Digital Sensing: Intersections of Sonification and Visualization in Media Arts

Meredith Hoy

Assistant Professor, Art Department, University of Massachusetts Boston

New media artifacts provide a unique opportunity to represent data sets using multiple interfaces and sensory modalities. For example, the same data set can be, alternatively, visualized or sonified, which will produce two very different affective responses in a human “receiver.”

This presentation addressed the relationship between visualization and sonification, arguing that one of the important questions in media studies coheres around the capacity of digital media for transcoding, or for presenting data through a multiplicity of interfaces. The flexibility of digital media, manifested in the ability of computational processes to morphogenetically alter the shape of data, has often been a topic of exploration in artistic deployments of digital systems. The question that such experimentation addresses is how representing data in multiple modalities will change experience—how the registration of input by different sensory organs might uncover new aesthetic or conceptual dimensions of a given quantity of information. In a world understood to be comprised of data, it becomes possible to conceptualize sound and image as data “maps,” or guides that aid the listener or viewer’s experience of the structural principles of a given data set.

Examples of data visualization and sonification, sometimes derived from the same source, were mobilized to show how each approach reveals distinct aspects of the data at hand, and of the world that data seeks to represent. Both visualizations and sonifications can be understood in cartographic terms, as devices that map information about the world. But whereas the visual cartographic gaze notionally grasps a territory in its synchronic totality, sound maps are durational, partial, calling attention to the impossibility of total knowledge. The experience of sound throws a listener into a more contextual, embodied state than does visualization, provoking a relationship to the sound object through the vibratory, resonant emission of sonic frequencies. Sound calls attention to environmental situatedness, for example the acoustic properties of the space in which the listener is located, or competing ambient sound. Sound provides sensorial details that orient the listener to space, and to their own bodies.

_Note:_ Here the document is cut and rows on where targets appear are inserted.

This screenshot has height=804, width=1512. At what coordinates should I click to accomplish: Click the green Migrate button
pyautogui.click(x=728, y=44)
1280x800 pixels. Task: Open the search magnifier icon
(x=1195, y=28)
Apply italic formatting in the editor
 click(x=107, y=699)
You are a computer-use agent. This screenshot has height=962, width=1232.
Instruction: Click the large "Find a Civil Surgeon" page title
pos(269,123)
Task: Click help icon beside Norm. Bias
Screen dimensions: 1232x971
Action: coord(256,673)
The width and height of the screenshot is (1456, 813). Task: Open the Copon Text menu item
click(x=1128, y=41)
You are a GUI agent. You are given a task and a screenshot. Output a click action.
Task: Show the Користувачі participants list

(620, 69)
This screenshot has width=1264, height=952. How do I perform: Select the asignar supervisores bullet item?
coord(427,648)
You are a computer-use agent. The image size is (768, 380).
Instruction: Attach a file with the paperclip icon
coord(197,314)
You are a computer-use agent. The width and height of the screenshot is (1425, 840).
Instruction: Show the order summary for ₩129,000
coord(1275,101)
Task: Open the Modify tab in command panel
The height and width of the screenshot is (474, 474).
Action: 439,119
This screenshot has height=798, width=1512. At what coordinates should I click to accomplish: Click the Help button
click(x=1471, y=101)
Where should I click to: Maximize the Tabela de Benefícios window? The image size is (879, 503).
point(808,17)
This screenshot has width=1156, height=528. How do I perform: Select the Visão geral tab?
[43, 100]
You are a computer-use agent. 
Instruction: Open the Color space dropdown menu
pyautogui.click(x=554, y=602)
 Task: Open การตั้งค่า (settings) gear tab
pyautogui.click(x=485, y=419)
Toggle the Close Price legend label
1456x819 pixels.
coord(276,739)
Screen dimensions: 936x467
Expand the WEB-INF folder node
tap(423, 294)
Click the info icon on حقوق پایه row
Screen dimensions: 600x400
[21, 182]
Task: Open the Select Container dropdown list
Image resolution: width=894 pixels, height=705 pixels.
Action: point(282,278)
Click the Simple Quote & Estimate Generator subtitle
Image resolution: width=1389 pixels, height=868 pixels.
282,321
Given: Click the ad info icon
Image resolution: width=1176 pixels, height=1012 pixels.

The field of information visualization privileges the sense of sight, the notion that information can be most readily and rapidly absorbed if it is grasped in a visual totality. Sonification, on the other hand, is a process by which data is converted into sound, as in the case of a Geiger counter, which emits sounds that correspond to a measurement of radioactive particles in a given location. Recent experiments in sonification have begun to destabilize the traditionally privileged position of the visual register, suggesting that channeling information through alternate sensory pathways, such as sound, will yield new phenomenological and conceptual encounters. Information, itself, is shown by these projects to be unstable, variable, and shaped in particular ways by the medium used for its transmission.

As a mechanism of revelation, sonification undermines the assumption that data can only be communicated visually. In addition, sonifications show the diversity, and the complexity, of interfaces that can be deployed with digital technology. In Ryoji Ikeda’s “Test Pattern” and Yolande Harris’s “Taking Soundings,” the visual aspect of the pieces operates, like the sonic aspect, not in service of clear, usable information-transmission, but instead, to lend a more intuitive “feel” of the data at hand. Both pieces resist the resolved “image,” instead moving towards a recombinant abstraction, one that traces the shape of data rather than corresponding to a recognizable, figurative territory. The graphical representation, in this way, nudges towards a map of data itself, as the sound creates an environmental emanation of a datascape. In other words, both projects take data derived from the same source and subject it to various transcoding processes that ultimately create an immersive environment. Instead of a “natural” environment, however, we phenomenologically intersect with a territory comprised of data. In this manner, the listener/viewer encounters an ecological view of data and information, instead of the flattened cartographic depiction of data presented through single-channel visualization strategies. These encounters are multi-modal, absorptive, and durational, and ultimately open a pathway to communication between sensory modalities, and differential modes of experience and understanding.

Bio:

Meredith Hoy is Assistant Professor of Contemporary Art in the Art Department at the University of Massachusetts, Boston. She received her Ph.D. from the University of California at Berkeley in 2010. Her current book project, entitled From Point to Pixel: A Genealogy of Digital Aesthetics, traces links between contemporary digital art and modern painting. Drawing on theories of visuality, space and spatial practice, cybernetics and systems theory, phenomenology, and post-structuralism and semiotics, her research focuses on the impact of technology on art and visual culture. She has written on modern and contemporary art and architecture, generative art, information visualization, and the phenomenology of networked space. She teaches courses on modern and contemporary art, visual culture, and media studies.